Stored data
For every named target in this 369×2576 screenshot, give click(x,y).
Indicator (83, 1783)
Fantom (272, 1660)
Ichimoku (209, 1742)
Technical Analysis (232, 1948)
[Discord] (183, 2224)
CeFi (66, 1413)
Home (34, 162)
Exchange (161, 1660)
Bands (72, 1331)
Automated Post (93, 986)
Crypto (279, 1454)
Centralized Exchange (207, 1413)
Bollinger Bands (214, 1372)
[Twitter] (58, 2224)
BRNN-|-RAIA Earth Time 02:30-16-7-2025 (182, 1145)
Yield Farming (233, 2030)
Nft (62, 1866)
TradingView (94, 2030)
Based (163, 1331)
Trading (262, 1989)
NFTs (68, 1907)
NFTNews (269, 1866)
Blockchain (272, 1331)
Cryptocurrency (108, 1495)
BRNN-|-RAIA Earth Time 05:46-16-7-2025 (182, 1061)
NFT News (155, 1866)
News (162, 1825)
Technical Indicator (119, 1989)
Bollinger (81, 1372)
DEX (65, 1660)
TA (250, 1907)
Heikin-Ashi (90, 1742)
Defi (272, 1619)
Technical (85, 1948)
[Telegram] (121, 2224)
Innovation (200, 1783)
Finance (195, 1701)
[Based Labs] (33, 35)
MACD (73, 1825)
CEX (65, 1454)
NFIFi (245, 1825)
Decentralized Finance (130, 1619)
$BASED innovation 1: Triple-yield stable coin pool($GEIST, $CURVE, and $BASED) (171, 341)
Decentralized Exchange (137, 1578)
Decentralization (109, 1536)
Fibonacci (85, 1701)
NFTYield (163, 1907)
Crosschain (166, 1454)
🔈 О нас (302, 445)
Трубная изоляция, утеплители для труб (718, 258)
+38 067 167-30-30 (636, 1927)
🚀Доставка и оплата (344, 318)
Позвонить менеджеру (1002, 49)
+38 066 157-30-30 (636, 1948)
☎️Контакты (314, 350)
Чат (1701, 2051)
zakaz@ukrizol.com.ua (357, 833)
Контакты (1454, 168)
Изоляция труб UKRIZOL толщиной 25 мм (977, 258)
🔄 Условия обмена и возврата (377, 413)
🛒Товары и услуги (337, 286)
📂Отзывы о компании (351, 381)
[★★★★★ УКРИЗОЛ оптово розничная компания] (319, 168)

_Exercise instructions_
Every line of the data must appear again in the answer, exactly as written.

_Problem solution_
For every named target in this 369×2576 screenshot, give click(x,y).
Indicator (83, 1783)
Fantom (272, 1660)
Ichimoku (209, 1742)
Technical Analysis (232, 1948)
[Discord] (183, 2224)
CeFi (66, 1413)
Home (34, 162)
Exchange (161, 1660)
Bands (72, 1331)
Automated Post (93, 986)
Crypto (279, 1454)
Centralized Exchange (207, 1413)
Bollinger Bands (214, 1372)
[Twitter] (58, 2224)
BRNN-|-RAIA Earth Time 02:30-16-7-2025 (182, 1145)
Yield Farming (233, 2030)
Nft (62, 1866)
TradingView (94, 2030)
Based (163, 1331)
Trading (262, 1989)
NFTs (68, 1907)
NFTNews (269, 1866)
Blockchain (272, 1331)
Cryptocurrency (108, 1495)
BRNN-|-RAIA Earth Time 05:46-16-7-2025 (182, 1061)
NFT News (155, 1866)
News (162, 1825)
Technical Indicator (119, 1989)
Bollinger (81, 1372)
DEX (65, 1660)
TA (250, 1907)
Heikin-Ashi (90, 1742)
Defi (272, 1619)
Technical (85, 1948)
[Telegram] (121, 2224)
Innovation (200, 1783)
Finance (195, 1701)
[Based Labs] (33, 35)
MACD (73, 1825)
CEX (65, 1454)
NFIFi (245, 1825)
Decentralized Finance (130, 1619)
$BASED innovation 1: Triple-yield stable coin pool($GEIST, $CURVE, and $BASED) (171, 341)
Decentralized Exchange (137, 1578)
Decentralization (109, 1536)
Fibonacci (85, 1701)
NFTYield (163, 1907)
Crosschain (166, 1454)
🔈 О нас (302, 445)
Трубная изоляция, утеплители для труб (718, 258)
+38 067 167-30-30 (636, 1927)
🚀Доставка и оплата (344, 318)
Позвонить менеджеру (1002, 49)
+38 066 157-30-30 (636, 1948)
☎️Контакты (314, 350)
Чат (1701, 2051)
zakaz@ukrizol.com.ua (357, 833)
Контакты (1454, 168)
Изоляция труб UKRIZOL толщиной 25 мм (977, 258)
🔄 Условия обмена и возврата (377, 413)
🛒Товары и услуги (337, 286)
📂Отзывы о компании (351, 381)
[★★★★★ УКРИЗОЛ оптово розничная компания] (319, 168)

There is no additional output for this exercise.